[Opening SOURCE TEXT section]

At laparoscopy, the appendix appeared normal; there was no free fluid in the abdomen and no other pathology was noted. The appendix was removed. Post operatively she continued to have pyrexia and a pediatric medical opinion was once again sought on the 3rd post-operative day as she was not making any progress. As a result her antibiotics were changed to cover a broader range of pathogens (tazocin and gentamycin).
She continued to have high inflammatory markers (CRP 286 mg/L, white cell count 19.2X109/L) despite a further change to antibiotics (piperacilin and tazocin). She was seen by another pediatrician on 5th post-operative day for an opinion which concluded that there was no obvious medical cause for her illness.
In view of the lack of a medical explanation for the sepsis the child underwent an exploratory laparotomy and insertion of central line on the 5th post-operative day under the care of the general surgeon. A complete flank to flank laparotomy was normal. There were a few lymph nodes in the small bowel mesentery which were biopsied and histology showed only reactive hyperplasia. Unfortunately the insertion of a central line, not guided by ultrasound, in to the right subclavian vein was complicated by a pneumothorax and clinical deterioration (Figure 4). An internal jugular vein line was successfully inserted by anesthetic team and the pneumothorax responded to conservative measures.
Figure 4: Chest radiograph showing right sided pneumothorax. Note elevated right hemidiaphragm and shift of mediastinum.

[Closing SOURCE TEXT section]
[Opening MATERIAL SHOWN section]

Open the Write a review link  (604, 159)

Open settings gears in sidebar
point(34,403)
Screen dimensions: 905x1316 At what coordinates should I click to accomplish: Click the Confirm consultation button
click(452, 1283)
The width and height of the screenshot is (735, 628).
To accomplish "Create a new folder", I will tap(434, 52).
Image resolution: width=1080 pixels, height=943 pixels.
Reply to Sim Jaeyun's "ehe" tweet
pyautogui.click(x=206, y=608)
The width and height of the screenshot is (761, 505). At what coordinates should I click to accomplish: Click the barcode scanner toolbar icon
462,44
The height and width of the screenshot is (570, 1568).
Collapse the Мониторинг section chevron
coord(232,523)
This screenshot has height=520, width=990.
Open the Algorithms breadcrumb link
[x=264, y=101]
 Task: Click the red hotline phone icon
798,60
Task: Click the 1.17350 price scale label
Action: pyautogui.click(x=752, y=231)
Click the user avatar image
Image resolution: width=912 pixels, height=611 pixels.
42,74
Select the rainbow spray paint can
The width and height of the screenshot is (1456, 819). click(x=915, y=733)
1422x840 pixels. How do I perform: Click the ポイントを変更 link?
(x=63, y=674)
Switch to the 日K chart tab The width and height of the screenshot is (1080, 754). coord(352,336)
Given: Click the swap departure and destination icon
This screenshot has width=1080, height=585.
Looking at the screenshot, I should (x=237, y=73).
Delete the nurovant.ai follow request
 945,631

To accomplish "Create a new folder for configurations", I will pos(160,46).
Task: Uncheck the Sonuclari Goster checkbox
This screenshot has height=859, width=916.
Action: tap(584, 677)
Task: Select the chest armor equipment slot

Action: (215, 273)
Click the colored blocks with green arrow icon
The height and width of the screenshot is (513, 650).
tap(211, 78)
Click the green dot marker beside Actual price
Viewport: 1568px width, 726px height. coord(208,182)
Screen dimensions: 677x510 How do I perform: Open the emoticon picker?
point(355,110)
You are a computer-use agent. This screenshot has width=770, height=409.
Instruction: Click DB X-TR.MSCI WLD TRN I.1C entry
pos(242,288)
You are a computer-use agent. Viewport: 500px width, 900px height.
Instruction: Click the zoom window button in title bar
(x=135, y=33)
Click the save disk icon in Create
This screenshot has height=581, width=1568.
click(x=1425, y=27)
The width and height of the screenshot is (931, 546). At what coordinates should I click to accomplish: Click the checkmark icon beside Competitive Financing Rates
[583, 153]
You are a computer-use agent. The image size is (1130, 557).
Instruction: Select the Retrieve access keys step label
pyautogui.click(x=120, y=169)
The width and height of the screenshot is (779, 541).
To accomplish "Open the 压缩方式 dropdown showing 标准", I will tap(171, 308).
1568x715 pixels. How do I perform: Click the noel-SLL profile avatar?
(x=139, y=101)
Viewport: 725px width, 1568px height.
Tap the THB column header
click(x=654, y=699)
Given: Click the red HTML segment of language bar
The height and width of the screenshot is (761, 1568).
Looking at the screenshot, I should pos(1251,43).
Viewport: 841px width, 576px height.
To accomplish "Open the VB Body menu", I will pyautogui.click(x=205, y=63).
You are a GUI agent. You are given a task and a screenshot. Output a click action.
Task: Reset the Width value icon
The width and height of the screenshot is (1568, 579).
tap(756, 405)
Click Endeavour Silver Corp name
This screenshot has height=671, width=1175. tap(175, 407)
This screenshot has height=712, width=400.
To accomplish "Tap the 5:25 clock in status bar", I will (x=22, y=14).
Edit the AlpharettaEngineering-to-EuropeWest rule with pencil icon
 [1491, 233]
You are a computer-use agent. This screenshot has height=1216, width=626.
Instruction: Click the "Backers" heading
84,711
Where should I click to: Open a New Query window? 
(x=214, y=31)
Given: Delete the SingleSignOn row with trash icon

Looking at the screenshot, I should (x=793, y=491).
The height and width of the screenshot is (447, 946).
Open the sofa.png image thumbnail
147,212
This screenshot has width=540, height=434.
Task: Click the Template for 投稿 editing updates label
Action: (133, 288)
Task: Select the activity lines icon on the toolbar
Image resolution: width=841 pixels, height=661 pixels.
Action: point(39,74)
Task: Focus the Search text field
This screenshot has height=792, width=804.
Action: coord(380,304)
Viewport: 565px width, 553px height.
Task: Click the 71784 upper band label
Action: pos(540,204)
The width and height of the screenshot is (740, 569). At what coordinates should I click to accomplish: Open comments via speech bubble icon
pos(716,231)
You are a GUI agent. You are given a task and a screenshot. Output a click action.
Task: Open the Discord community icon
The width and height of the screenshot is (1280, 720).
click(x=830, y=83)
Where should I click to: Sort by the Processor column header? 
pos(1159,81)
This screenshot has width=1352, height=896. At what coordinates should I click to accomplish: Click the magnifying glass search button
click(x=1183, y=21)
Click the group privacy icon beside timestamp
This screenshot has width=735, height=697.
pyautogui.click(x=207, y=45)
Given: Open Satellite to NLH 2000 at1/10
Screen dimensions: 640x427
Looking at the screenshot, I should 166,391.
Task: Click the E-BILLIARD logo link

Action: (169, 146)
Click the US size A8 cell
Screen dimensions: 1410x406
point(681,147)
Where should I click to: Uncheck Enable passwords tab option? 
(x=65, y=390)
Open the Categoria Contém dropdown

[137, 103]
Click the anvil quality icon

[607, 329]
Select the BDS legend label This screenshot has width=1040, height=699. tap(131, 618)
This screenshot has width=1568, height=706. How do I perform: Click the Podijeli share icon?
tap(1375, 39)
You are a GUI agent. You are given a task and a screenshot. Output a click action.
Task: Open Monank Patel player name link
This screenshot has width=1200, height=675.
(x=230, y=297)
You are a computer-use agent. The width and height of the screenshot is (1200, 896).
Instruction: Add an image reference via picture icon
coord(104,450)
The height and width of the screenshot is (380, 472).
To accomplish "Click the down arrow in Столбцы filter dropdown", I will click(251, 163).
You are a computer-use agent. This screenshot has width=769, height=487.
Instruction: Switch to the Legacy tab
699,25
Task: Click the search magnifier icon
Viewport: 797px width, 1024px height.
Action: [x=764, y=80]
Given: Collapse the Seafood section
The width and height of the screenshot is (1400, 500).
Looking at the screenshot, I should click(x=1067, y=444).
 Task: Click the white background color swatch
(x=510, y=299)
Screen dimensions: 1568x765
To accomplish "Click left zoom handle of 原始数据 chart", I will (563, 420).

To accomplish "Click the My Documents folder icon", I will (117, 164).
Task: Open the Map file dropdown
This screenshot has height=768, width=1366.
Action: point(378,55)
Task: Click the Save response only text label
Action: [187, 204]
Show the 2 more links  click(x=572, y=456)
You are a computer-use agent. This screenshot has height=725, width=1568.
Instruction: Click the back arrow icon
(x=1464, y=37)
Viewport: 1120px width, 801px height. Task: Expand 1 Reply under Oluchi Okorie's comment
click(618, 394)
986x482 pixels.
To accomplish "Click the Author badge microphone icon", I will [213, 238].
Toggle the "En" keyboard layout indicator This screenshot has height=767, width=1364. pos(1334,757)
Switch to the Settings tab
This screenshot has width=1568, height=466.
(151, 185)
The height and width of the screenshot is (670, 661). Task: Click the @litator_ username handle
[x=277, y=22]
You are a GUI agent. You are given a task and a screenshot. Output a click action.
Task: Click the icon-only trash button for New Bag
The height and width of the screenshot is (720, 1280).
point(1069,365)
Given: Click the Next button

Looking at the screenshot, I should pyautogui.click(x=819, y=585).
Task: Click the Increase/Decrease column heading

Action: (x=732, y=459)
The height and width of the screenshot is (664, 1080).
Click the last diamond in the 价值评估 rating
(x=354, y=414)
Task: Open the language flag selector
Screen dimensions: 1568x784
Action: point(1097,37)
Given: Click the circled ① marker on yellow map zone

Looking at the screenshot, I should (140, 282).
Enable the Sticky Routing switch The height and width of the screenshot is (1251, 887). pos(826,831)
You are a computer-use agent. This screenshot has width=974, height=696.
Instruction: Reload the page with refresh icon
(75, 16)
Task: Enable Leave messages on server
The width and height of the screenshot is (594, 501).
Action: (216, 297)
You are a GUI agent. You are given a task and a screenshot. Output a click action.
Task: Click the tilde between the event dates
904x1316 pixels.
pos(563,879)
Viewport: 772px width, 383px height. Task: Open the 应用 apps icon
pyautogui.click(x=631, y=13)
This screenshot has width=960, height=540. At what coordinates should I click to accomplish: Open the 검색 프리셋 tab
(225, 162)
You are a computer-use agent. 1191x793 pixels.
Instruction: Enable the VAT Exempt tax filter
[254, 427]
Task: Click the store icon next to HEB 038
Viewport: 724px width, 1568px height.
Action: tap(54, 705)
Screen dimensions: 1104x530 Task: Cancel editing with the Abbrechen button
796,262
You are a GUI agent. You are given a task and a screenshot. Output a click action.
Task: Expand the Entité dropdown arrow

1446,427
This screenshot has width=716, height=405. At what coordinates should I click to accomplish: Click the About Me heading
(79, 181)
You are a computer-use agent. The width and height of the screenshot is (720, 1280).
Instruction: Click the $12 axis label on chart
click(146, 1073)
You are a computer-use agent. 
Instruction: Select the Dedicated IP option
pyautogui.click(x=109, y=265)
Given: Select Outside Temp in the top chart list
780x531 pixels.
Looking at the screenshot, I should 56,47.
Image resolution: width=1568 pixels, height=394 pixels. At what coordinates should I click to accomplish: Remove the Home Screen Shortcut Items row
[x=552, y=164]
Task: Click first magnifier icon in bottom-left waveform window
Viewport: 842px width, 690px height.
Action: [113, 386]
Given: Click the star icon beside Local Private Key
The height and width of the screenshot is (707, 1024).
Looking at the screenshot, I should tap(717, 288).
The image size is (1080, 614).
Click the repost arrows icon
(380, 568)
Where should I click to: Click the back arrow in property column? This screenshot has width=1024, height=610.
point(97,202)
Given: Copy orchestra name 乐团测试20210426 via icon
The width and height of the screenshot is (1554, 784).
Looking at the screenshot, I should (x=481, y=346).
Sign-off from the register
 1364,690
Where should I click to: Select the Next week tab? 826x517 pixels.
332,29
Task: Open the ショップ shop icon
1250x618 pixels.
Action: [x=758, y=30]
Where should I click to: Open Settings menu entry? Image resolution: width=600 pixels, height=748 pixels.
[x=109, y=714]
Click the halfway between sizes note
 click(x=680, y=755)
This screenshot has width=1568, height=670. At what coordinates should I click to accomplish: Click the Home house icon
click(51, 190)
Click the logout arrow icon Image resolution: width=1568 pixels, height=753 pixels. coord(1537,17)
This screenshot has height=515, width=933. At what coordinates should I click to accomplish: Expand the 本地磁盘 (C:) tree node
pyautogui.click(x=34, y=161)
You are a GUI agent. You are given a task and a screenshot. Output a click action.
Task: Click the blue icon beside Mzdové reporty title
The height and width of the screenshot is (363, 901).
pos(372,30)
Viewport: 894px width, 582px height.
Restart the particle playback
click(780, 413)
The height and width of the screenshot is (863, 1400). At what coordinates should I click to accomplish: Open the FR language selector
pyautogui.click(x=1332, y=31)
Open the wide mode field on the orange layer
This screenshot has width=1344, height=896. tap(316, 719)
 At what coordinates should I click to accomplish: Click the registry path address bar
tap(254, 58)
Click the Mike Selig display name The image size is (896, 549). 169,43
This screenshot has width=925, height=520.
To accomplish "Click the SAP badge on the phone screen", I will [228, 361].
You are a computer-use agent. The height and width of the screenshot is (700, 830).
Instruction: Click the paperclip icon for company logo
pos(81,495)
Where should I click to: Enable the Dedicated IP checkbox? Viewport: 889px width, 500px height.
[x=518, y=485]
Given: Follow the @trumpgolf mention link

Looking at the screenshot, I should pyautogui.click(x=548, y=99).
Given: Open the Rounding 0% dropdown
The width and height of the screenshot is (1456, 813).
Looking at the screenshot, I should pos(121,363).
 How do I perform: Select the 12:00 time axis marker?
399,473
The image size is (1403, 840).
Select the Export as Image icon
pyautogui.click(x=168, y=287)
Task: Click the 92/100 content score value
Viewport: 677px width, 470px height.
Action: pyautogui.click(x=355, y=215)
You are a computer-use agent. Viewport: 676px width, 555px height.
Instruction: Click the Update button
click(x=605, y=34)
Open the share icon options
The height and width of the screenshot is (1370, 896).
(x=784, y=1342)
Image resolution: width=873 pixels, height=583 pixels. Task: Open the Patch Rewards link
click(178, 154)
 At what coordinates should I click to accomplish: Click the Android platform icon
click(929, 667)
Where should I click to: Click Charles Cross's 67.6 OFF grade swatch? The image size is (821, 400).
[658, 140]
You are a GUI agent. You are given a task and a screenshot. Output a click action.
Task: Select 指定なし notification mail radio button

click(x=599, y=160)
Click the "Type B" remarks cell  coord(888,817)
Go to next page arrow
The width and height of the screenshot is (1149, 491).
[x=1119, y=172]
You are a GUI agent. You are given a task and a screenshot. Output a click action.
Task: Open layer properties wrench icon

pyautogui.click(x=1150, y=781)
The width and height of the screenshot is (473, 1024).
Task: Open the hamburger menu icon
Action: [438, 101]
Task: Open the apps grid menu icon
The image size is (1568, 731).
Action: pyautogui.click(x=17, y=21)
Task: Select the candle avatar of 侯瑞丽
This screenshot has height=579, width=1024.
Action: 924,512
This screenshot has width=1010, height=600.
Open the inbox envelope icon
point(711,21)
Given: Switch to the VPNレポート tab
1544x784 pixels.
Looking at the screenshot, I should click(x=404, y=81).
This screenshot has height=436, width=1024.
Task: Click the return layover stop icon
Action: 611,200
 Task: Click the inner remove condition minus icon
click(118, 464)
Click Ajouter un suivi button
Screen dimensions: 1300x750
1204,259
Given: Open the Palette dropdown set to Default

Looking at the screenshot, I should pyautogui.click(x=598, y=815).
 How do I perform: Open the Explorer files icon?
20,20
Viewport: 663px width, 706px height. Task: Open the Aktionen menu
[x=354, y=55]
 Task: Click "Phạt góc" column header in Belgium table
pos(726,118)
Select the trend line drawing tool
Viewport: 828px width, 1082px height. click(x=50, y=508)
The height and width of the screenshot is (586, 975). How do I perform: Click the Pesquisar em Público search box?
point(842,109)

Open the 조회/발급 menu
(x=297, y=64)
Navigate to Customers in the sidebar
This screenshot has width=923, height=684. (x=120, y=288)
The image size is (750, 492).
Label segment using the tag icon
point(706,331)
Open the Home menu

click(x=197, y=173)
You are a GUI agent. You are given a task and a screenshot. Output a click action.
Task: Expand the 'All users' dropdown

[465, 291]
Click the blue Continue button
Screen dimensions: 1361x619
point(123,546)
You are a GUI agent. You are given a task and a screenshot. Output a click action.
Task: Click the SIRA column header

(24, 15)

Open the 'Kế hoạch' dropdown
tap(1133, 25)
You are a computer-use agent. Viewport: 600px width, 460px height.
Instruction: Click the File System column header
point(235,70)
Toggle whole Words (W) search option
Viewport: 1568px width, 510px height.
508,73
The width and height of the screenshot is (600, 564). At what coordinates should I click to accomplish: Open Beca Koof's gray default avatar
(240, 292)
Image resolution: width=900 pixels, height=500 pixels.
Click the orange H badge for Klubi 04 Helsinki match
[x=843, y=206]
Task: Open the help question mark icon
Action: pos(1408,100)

[Closing MATERIAL SHOWN section]

ASSIGNMENT:
Rewrite the clinical case text from "At laparoscopy, the" up to and including "(tazocin and gentamycin).", replacing "pyrexia" with "fever".

EXERCISE SOLUTION:
At laparoscopy, the appendix appeared normal; there was no free fluid in the abdomen and no other pathology was noted. The appendix was removed. Post operatively she continued to have fever and a pediatric medical opinion was once again sought on the 3rd post-operative day as she was not making any progress. As a result her antibiotics were changed to cover a broader range of pathogens (tazocin and gentamycin).